Manuver politik Jusuf Kalla (JK) menyertakan diri sebagai pihak terkait dalam pengujian undang-undang pemilu soal masa jabatan wakil presiden, kini tidak dapat dianggap sebelah mata. Awalnya, duduk perkara ini tidak begitu menarik untuk dibahas dalam perdebatan akademik, setelah JK sudah menyatakan lebih dulu untuk tidak ambil bagian dalam  kontestasi pemilu 2019. Apalagi, JK telah memberikan sinyal untuk rehat dalam kancah politik, dan akan memberikan kesempatan pada tokoh-tokoh politik yang lebih muda.

Momentum Cawapres

Nyatanya, tenggat waktu yang tersisa kurang dari sebulan sebelum pendaftaran capres dan cawapres ditutup, JK kembali mengambil momentum sebagai alternatif cawapres di 2019. Ibarat kembali memberikan sinyal bahwa usia tidak dapat dijadikan tolak ukur matematis untuk terlibat dalam kancah politik praktis. Entah apa yang mengubah sikap tokoh kelahiran Bone ini? Apakah pengaruh peristiwa heroik negeri tetangga yang memenangkan Mahatir Mohammad sebagai Perdana Menteri dengan usia yang relatif sepuh ? Persoalan kontinyuitas kader partai peserta pemilu yang mengalami stagnasi ? Ataukah ada alasan lain yang hanya diketahui oleh JK sendiri.

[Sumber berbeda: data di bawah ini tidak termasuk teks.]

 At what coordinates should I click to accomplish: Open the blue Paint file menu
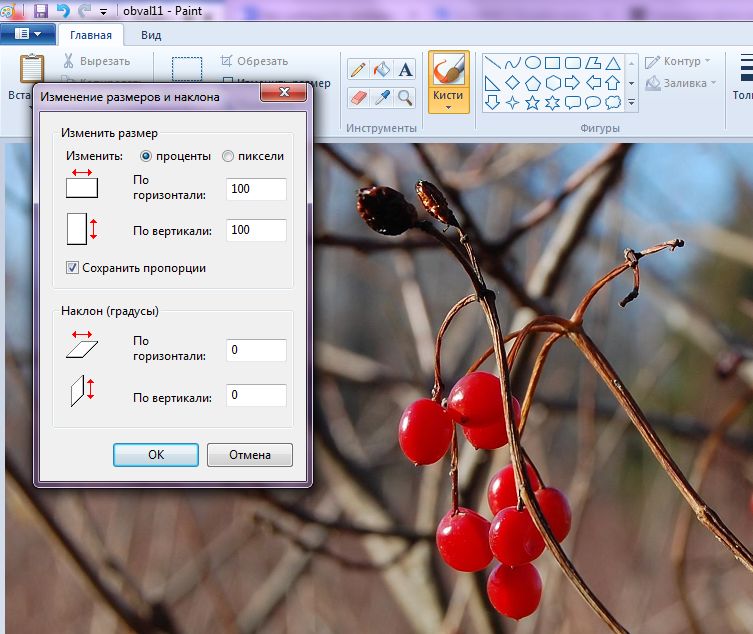(x=28, y=34)
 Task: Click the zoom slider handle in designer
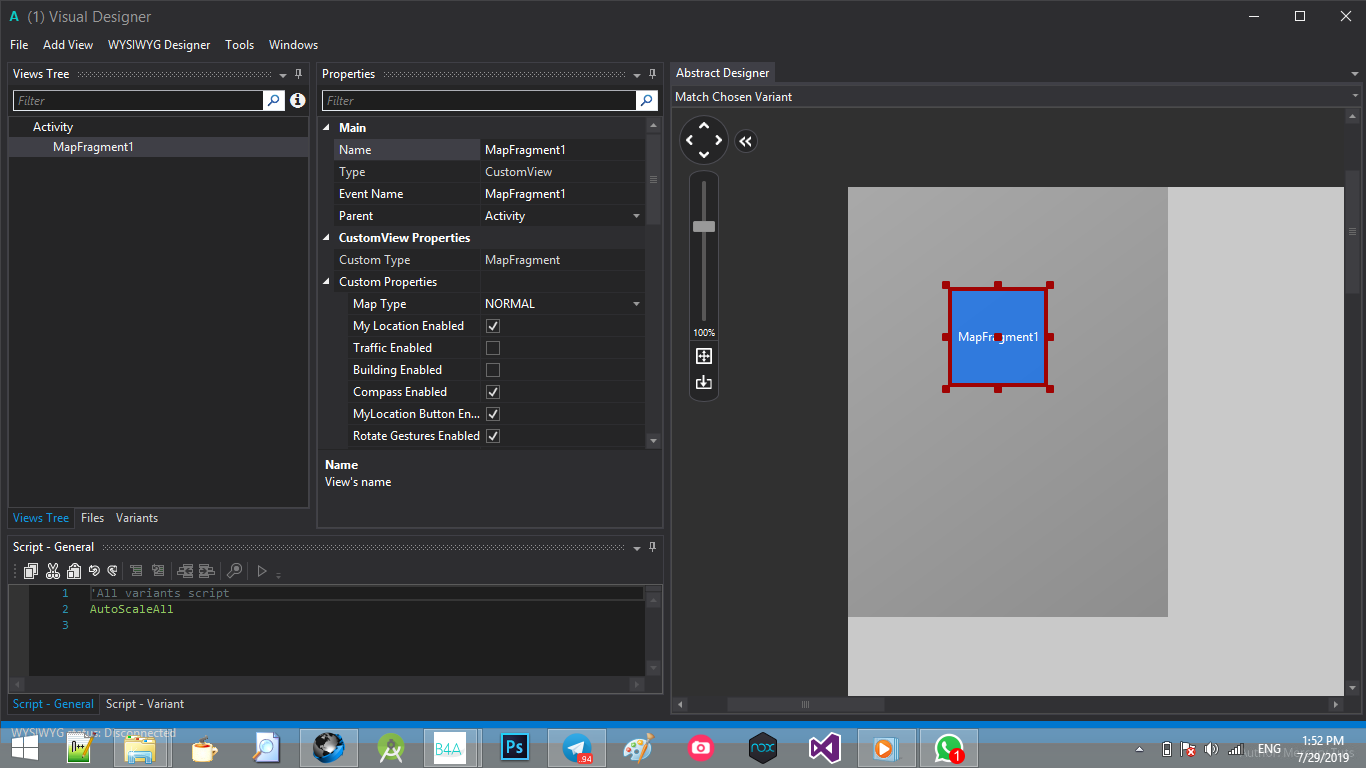click(x=704, y=226)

Apapun bentuk alasannya, perhelatan Pemilu 2019 kursi cawapres menjadi sangat menarik, setelah kontestasi pertarungan di 2014 cenderung akan melahirkan peta pertarungan politik yang sama di tahun 2019. Terkecuali terdapat poros baru sehingga peta pertarungan akan terpolarisasi menjadi tiga pasangan calon.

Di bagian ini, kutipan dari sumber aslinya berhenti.